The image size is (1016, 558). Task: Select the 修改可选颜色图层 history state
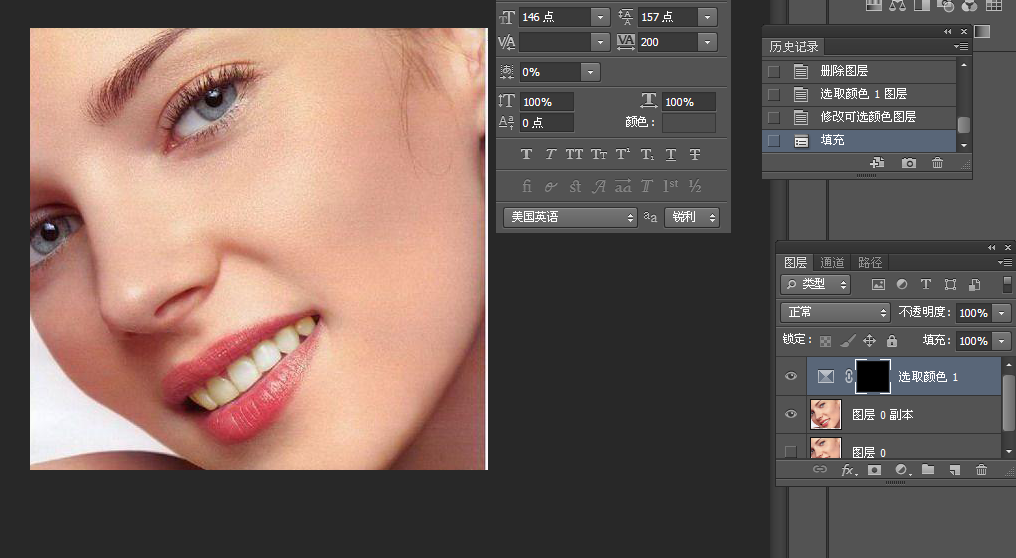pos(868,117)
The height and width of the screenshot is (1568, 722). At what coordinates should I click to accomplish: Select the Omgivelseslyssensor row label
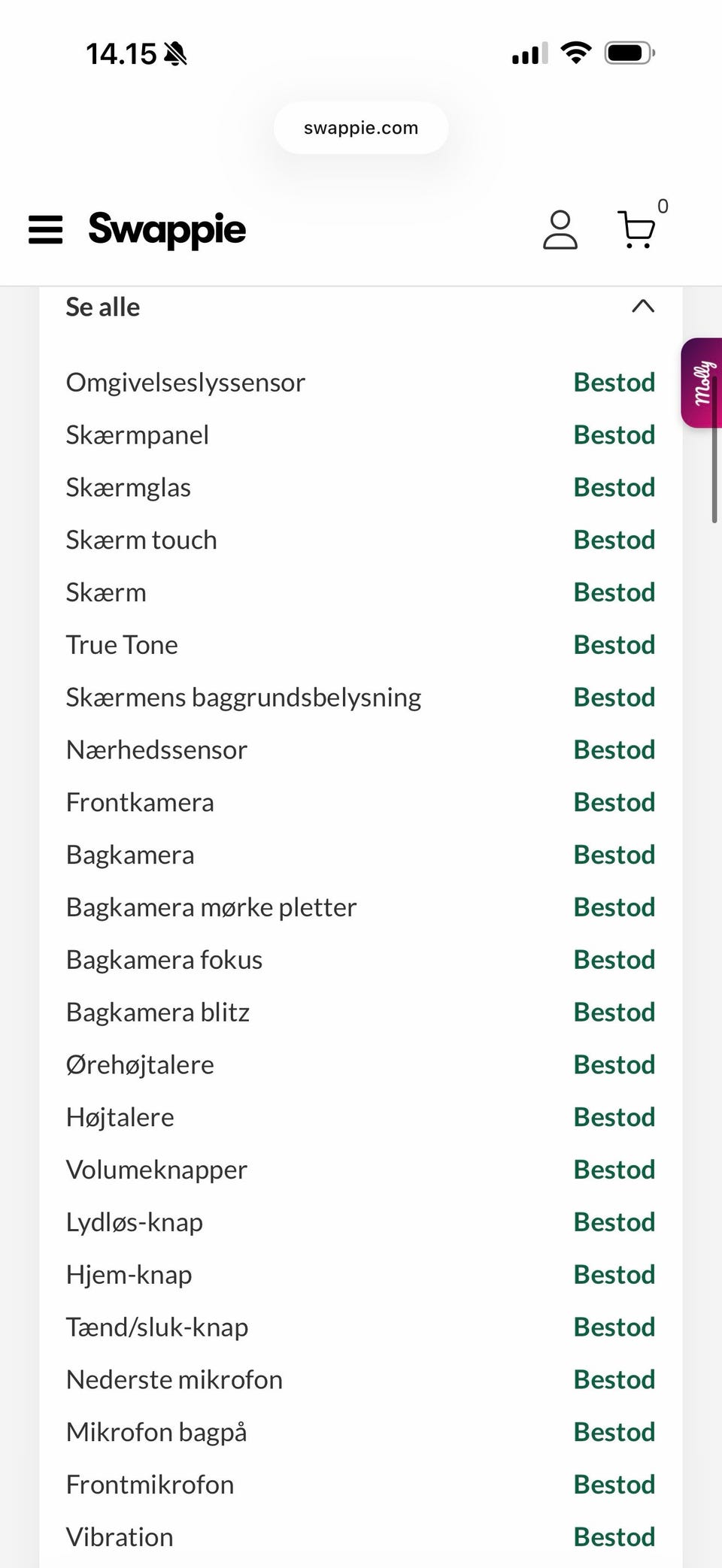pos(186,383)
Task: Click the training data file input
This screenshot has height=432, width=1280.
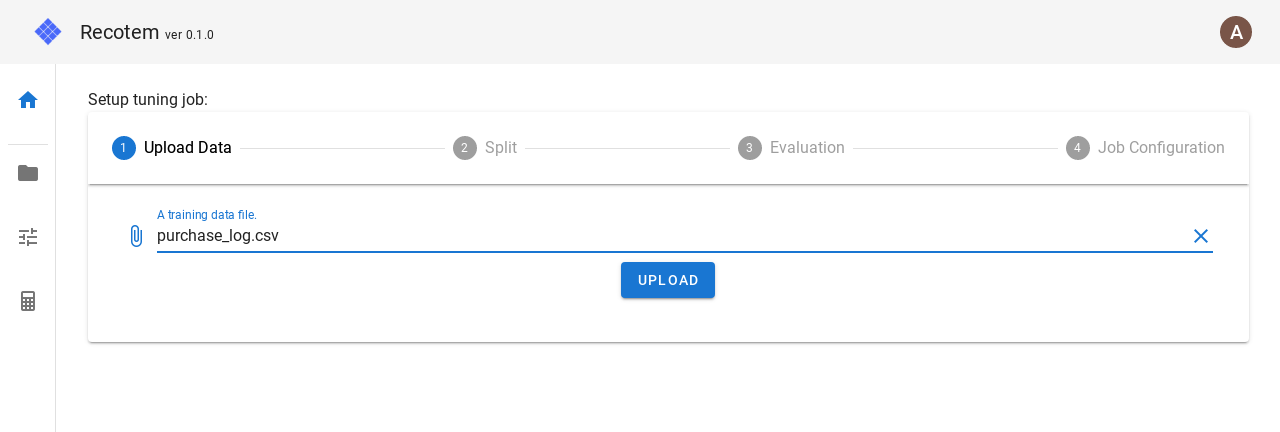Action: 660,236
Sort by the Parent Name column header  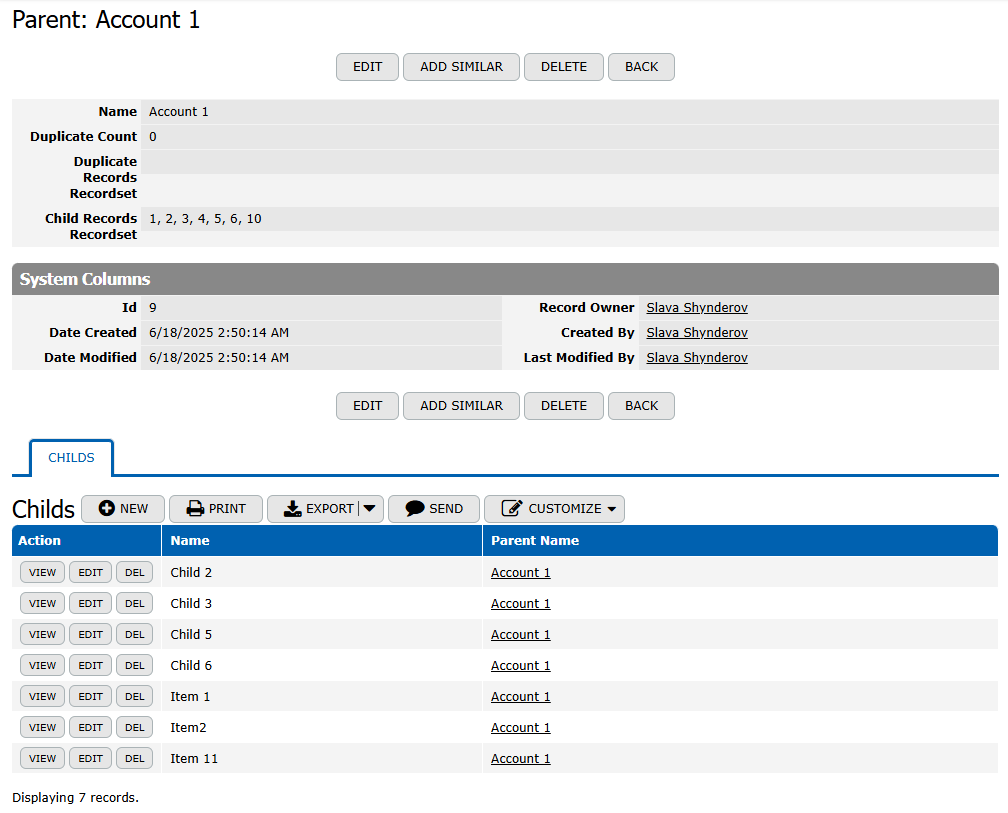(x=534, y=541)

• Exercise directions: Lines from the start of the material through the line containing "Task: Click the training data file input" are to be restated word for word; no picture may be included.

• Your response:
The image size is (1016, 558). Task: Select the 修改可选颜色图层 history state
pos(868,117)
The height and width of the screenshot is (1568, 722). At what coordinates should I click to accomplish: Select the Omgivelseslyssensor row label
pos(186,383)
Task: Click the training data file input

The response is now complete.